A properly managed restaurant is also managing its accounting books well.
If you struggle in this area, consider hiring an accountant or restaurant financial consultant to help.
How are you pricing your menu items?
Are you taking food costs, overhead and payroll into consideration when pricing your menu items?
Or, are you taking the easy way out and checking your competitor’s prices and adjusting yours accordingly?
We recommend combining both of these methods. Know exactly what you need to charge to turn a profit, and know what you need to charge to compete with restaurants in your area.
To manage your food costs appropriately, you have to know what each one of your menu items costs you so you don’t overspend on each individual ingredient.
Be detailed when figuring out the prices of menu items, and you’ll keep your numbers in check.
Some restaurant owners and managers are extremely lax when taking inventory. They don’t know how much stock they’re losing to waste or theft.

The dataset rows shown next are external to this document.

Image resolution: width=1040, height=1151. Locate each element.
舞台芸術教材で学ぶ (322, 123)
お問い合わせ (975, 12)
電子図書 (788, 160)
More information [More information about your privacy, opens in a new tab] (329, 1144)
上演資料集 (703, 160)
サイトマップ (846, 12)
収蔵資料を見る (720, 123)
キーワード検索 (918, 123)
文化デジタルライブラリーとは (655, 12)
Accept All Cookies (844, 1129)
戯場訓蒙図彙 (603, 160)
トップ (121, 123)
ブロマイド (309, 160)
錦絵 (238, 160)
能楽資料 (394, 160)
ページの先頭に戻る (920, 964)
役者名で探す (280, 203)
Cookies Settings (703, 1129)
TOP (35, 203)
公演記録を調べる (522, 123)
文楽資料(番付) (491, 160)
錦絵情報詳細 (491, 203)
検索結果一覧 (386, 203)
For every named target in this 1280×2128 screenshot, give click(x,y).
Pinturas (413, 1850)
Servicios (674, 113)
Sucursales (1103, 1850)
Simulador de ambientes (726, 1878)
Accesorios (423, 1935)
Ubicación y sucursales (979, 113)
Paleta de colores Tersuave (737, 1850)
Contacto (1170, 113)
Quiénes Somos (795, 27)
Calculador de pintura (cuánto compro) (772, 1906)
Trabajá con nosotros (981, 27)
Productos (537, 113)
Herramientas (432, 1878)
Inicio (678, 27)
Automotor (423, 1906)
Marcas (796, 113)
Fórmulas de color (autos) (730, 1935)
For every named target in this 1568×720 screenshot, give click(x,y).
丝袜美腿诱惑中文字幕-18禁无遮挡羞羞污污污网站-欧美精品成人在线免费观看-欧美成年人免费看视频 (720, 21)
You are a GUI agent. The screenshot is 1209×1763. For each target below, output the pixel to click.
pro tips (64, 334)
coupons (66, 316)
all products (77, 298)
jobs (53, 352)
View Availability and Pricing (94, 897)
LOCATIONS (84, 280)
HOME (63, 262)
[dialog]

To calculate an accurate food cost, you have to know what your beginning and ending inventories are for any given period.
Managing food costs means knowing what they are, and you can’t do this without thoroughly knowing your inventory.
Are you flying blind, or do you have financial goals for your restaurant?
Have you made a plan for how much you’d like to grow your restaurant and increase sales?
You are responsible for meeting the financial goals of your restaurant, and to do that, you must first set them.
Set your goals based on the following:
Don’t rely on your bank balance to pay your bills. (tweet this) This is generally not an accurate accounting of how much money you really have.
Use your accounting system to really understand and know your cash flow before you start spending money.
We’ve looked at 10 things you should know about restaurant finance as you move forward through the year.
Take these tips and use them to set your financial house straight and keep your restaurant profit margins high.